When Jensen pitched the story to Pimienta in 2011, the artist loved the idea not just for its Mexican history—Pimienta grew up in Northern Mexico—but also for the challenge. Pimienta recently admitted that he also wasn’t sure at first how to pull off the illustrations. In a “Comics Alliance” interview from May 2014, he explains that he began by studying animation rather than stills, “a bunch of classic animation, and old animation exercises like the bag of flour or the bouncing ball,” and even the Pixar lamp—all of which manage to connect with audiences despite the lack of a face, or even limbs.
A sidekick also helps. Soon after the Leg sets off on his journey of revenge, he is befriended by a little girl named Ana, who has just escaped from a convent, and is on a journey of her own to reunite with her parents in the United States. Ana draws a face on the Leg, which multiplies its emotive possibilities.

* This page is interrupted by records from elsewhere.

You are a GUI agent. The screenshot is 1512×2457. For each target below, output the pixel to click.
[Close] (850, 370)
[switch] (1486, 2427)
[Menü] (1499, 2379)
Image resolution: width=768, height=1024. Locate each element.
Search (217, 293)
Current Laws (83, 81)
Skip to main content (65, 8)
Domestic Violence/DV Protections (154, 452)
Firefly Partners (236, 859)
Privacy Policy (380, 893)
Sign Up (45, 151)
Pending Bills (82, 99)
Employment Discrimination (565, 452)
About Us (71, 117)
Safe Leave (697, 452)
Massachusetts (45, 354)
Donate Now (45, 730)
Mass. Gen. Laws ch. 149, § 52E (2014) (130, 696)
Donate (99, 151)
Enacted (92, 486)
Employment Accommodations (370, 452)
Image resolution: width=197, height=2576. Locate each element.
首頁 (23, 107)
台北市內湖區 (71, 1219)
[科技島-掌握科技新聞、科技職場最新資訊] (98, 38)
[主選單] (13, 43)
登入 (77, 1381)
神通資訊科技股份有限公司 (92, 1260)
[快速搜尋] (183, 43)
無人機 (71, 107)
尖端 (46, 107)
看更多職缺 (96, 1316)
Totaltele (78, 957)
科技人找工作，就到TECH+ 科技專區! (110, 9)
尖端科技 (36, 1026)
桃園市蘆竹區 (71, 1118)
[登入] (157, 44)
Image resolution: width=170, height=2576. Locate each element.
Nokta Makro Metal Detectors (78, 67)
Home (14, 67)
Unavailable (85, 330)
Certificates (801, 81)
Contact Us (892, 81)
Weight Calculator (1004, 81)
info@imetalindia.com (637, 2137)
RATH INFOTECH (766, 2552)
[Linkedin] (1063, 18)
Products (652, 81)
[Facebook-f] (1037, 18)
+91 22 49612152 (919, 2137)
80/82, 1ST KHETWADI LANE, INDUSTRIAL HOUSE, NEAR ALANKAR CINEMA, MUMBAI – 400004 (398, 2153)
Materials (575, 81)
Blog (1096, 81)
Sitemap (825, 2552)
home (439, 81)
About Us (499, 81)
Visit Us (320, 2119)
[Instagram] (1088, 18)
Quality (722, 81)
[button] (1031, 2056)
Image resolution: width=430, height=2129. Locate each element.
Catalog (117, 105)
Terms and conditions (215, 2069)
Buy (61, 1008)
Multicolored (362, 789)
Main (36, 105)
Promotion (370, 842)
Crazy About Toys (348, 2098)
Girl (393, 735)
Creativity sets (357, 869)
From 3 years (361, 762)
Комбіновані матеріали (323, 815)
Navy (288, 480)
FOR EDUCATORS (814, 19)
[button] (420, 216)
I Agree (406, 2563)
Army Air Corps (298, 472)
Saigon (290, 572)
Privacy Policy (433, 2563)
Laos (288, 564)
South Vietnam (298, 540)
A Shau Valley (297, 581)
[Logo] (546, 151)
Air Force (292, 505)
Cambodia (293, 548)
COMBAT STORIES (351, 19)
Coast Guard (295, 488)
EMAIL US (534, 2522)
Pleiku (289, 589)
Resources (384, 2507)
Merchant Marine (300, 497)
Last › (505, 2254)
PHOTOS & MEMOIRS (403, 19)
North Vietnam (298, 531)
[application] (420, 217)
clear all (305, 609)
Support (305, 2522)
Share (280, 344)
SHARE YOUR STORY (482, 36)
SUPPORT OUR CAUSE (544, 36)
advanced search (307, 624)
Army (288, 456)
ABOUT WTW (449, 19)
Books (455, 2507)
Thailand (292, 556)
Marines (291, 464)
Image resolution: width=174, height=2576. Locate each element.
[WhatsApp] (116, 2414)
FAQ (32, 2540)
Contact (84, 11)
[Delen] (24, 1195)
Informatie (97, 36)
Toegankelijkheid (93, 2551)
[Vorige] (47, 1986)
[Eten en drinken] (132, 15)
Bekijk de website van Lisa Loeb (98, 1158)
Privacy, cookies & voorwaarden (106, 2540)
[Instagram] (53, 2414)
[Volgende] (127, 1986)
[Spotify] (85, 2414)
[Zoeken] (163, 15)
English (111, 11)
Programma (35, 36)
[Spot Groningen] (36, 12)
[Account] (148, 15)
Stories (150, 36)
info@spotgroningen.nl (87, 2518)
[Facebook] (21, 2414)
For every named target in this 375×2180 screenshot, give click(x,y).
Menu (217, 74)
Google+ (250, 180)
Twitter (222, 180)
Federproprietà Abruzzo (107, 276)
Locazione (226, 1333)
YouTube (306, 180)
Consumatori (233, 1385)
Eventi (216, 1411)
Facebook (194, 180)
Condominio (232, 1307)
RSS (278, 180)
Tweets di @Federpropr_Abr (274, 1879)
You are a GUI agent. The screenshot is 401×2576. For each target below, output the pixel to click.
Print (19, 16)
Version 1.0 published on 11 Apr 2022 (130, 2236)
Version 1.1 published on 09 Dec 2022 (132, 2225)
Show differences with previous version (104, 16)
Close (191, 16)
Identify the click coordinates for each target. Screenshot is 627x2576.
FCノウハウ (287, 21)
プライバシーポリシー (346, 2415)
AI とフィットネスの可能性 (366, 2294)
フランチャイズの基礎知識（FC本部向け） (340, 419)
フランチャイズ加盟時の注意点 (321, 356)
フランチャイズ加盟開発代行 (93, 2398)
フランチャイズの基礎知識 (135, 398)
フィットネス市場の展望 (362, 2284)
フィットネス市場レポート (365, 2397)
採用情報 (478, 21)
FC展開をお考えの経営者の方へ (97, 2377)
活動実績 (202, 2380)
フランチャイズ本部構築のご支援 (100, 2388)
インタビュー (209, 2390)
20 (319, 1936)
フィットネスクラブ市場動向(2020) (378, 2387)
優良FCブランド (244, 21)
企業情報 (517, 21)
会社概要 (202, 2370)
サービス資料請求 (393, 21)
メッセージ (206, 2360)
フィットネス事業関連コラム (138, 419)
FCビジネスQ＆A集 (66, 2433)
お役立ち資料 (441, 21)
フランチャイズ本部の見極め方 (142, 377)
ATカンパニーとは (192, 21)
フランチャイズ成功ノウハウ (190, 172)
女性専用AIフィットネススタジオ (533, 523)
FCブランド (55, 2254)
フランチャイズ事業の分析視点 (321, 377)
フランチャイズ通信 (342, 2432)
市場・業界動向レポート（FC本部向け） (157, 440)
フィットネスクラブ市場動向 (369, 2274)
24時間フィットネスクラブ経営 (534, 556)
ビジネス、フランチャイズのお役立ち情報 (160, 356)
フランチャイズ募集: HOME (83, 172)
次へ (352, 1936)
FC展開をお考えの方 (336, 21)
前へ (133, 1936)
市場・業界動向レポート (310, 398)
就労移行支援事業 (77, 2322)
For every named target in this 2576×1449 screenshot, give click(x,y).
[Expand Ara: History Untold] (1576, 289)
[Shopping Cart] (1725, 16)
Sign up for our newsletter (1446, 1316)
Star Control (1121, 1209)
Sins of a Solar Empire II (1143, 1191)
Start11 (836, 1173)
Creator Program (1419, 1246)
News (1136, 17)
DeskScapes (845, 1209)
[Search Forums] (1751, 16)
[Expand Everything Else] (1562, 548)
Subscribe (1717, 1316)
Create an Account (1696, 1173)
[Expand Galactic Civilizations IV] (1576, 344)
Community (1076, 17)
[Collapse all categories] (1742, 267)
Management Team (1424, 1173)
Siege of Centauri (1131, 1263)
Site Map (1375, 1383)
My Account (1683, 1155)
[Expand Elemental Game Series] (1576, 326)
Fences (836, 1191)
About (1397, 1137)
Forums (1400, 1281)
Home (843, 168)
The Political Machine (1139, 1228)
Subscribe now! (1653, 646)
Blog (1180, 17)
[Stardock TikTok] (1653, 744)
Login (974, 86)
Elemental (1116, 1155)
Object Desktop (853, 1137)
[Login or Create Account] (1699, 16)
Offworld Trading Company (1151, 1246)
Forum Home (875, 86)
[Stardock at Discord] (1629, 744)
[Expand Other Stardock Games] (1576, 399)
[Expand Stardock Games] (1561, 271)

A couple of plot twists later, Ana and the Leg have joined forces to save President Cardenas from an assassination attempt. Their star-studded cast of supporting characters from Mexican history and folklore include a wizard, a “Witch Wife,” and even the artists Frida Kahlo and Diego Rivera. While historical accuracy is one of the strengths of the book, the fantastical pages prove the most arresting:
Pages like this showcase Pimienta’s mastery of both nontraditional frames and contrast, not just of light and dark but also of lines. When the giant turns around to reveal sketchy eyes and Ralph Steadman-like ink splatters, their clash with the solid lines on the rest of the page create unsettling movement, pitching the reader into vertigo along with the Leg.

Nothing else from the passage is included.